• **Task instructions**
Please copy every line of the data below word for word, changing nothing.

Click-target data
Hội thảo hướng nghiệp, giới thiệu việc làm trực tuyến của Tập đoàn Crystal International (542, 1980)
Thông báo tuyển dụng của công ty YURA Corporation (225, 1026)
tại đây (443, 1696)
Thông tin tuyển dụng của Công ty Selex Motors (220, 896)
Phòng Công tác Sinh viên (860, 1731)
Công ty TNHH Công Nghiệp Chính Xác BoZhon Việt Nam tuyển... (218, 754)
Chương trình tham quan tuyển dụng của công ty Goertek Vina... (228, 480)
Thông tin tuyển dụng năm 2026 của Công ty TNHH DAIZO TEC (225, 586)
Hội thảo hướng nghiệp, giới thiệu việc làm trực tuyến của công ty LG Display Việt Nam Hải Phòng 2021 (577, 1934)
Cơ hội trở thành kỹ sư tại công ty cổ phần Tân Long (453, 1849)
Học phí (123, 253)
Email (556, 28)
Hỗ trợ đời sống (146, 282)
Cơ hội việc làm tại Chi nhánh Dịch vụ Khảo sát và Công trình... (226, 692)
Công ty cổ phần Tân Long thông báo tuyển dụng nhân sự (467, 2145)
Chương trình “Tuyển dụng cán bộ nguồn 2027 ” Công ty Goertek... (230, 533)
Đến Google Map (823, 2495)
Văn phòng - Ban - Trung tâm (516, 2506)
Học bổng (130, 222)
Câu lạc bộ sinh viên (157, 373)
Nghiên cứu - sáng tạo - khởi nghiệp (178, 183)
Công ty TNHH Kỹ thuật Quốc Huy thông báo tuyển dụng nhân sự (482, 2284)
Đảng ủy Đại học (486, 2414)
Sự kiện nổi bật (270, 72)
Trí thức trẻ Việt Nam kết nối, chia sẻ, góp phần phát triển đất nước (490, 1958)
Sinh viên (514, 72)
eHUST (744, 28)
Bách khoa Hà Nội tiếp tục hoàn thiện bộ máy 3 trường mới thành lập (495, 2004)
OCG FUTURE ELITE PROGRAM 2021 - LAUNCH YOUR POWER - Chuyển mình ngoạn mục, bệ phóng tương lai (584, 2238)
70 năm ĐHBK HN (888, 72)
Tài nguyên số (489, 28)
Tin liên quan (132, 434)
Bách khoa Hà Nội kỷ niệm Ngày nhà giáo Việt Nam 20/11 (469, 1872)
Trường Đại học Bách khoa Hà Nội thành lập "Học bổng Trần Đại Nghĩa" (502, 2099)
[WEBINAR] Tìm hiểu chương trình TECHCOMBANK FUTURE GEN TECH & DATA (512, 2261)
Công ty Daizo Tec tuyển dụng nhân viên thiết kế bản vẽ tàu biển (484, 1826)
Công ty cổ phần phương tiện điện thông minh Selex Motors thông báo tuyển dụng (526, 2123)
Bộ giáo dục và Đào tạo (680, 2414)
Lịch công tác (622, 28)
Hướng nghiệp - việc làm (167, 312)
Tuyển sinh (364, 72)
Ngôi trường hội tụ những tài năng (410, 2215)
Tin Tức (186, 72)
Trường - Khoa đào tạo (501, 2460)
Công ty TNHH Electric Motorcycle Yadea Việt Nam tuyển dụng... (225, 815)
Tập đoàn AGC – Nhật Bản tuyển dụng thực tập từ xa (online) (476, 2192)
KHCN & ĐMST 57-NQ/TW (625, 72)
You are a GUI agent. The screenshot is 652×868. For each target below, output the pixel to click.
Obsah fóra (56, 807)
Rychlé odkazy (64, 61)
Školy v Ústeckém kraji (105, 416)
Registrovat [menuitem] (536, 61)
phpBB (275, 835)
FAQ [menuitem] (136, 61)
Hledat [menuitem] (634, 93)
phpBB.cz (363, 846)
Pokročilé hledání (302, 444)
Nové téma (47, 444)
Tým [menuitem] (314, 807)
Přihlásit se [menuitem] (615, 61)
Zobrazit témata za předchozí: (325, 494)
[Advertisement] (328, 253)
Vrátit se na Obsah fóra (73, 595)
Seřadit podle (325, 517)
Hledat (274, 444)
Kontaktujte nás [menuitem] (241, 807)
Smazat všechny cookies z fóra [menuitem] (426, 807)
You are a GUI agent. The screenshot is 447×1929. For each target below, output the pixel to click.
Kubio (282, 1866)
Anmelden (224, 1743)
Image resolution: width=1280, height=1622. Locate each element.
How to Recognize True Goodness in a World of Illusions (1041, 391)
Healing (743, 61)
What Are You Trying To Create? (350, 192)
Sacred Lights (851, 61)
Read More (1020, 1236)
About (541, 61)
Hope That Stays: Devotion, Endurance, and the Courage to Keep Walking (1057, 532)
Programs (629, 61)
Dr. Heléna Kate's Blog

• **Exercise output**
Hội thảo hướng nghiệp, giới thiệu việc làm trực tuyến của Tập đoàn Crystal International (542, 1980)
Thông báo tuyển dụng của công ty YURA Corporation (225, 1026)
tại đây (443, 1696)
Thông tin tuyển dụng của Công ty Selex Motors (220, 896)
Phòng Công tác Sinh viên (860, 1731)
Công ty TNHH Công Nghiệp Chính Xác BoZhon Việt Nam tuyển... (218, 754)
Chương trình tham quan tuyển dụng của công ty Goertek Vina... (228, 480)
Thông tin tuyển dụng năm 2026 của Công ty TNHH DAIZO TEC (225, 586)
Hội thảo hướng nghiệp, giới thiệu việc làm trực tuyến của công ty LG Display Việt Nam Hải Phòng 2021 (577, 1934)
Cơ hội trở thành kỹ sư tại công ty cổ phần Tân Long (453, 1849)
Học phí (123, 253)
Email (556, 28)
Hỗ trợ đời sống (146, 282)
Cơ hội việc làm tại Chi nhánh Dịch vụ Khảo sát và Công trình... (226, 692)
Công ty cổ phần Tân Long thông báo tuyển dụng nhân sự (467, 2145)
Chương trình “Tuyển dụng cán bộ nguồn 2027 ” Công ty Goertek... (230, 533)
Đến Google Map (823, 2495)
Văn phòng - Ban - Trung tâm (516, 2506)
Học bổng (130, 222)
Câu lạc bộ sinh viên (157, 373)
Nghiên cứu - sáng tạo - khởi nghiệp (178, 183)
Công ty TNHH Kỹ thuật Quốc Huy thông báo tuyển dụng nhân sự (482, 2284)
Đảng ủy Đại học (486, 2414)
Sự kiện nổi bật (270, 72)
Trí thức trẻ Việt Nam kết nối, chia sẻ, góp phần phát triển đất nước (490, 1958)
Sinh viên (514, 72)
eHUST (744, 28)
Bách khoa Hà Nội tiếp tục hoàn thiện bộ máy 3 trường mới thành lập (495, 2004)
OCG FUTURE ELITE PROGRAM 2021 - LAUNCH YOUR POWER - Chuyển mình ngoạn mục, bệ phóng tương lai (584, 2238)
70 năm ĐHBK HN (888, 72)
Tài nguyên số (489, 28)
Tin liên quan (132, 434)
Bách khoa Hà Nội kỷ niệm Ngày nhà giáo Việt Nam 20/11 (469, 1872)
Trường Đại học Bách khoa Hà Nội thành lập "Học bổng Trần Đại Nghĩa" (502, 2099)
[WEBINAR] Tìm hiểu chương trình TECHCOMBANK FUTURE GEN TECH & DATA (512, 2261)
Công ty Daizo Tec tuyển dụng nhân viên thiết kế bản vẽ tàu biển (484, 1826)
Công ty cổ phần phương tiện điện thông minh Selex Motors thông báo tuyển dụng (526, 2123)
Bộ giáo dục và Đào tạo (680, 2414)
Lịch công tác (622, 28)
Hướng nghiệp - việc làm (167, 312)
Tuyển sinh (364, 72)
Ngôi trường hội tụ những tài năng (410, 2215)
Tin Tức (186, 72)
Trường - Khoa đào tạo (501, 2460)
Công ty TNHH Electric Motorcycle Yadea Việt Nam tuyển dụng... (225, 815)
Tập đoàn AGC – Nhật Bản tuyển dụng thực tập từ xa (online) (476, 2192)
KHCN & ĐMST 57-NQ/TW (625, 72)
You are a GUI agent. The screenshot is 652×868. For each target below, output the pixel to click.
Obsah fóra (56, 807)
Rychlé odkazy (64, 61)
Školy v Ústeckém kraji (105, 416)
Registrovat [menuitem] (536, 61)
phpBB (275, 835)
FAQ [menuitem] (136, 61)
Hledat [menuitem] (634, 93)
phpBB.cz (363, 846)
Pokročilé hledání (302, 444)
Nové téma (47, 444)
Tým [menuitem] (314, 807)
Přihlásit se [menuitem] (615, 61)
Zobrazit témata za předchozí: (325, 494)
[Advertisement] (328, 253)
Vrátit se na Obsah fóra (73, 595)
Seřadit podle (325, 517)
Hledat (274, 444)
Kontaktujte nás [menuitem] (241, 807)
Smazat všechny cookies z fóra [menuitem] (426, 807)
You are a GUI agent. The screenshot is 447×1929. For each target below, output the pixel to click.
Kubio (282, 1866)
Anmelden (224, 1743)
Image resolution: width=1280, height=1622. Locate each element.
How to Recognize True Goodness in a World of Illusions (1041, 391)
Healing (743, 61)
What Are You Trying To Create? (350, 192)
Sacred Lights (851, 61)
Read More (1020, 1236)
About (541, 61)
Hope That Stays: Devotion, Endurance, and the Courage to Keep Walking (1057, 532)
Programs (629, 61)
Dr. Heléna Kate's Blog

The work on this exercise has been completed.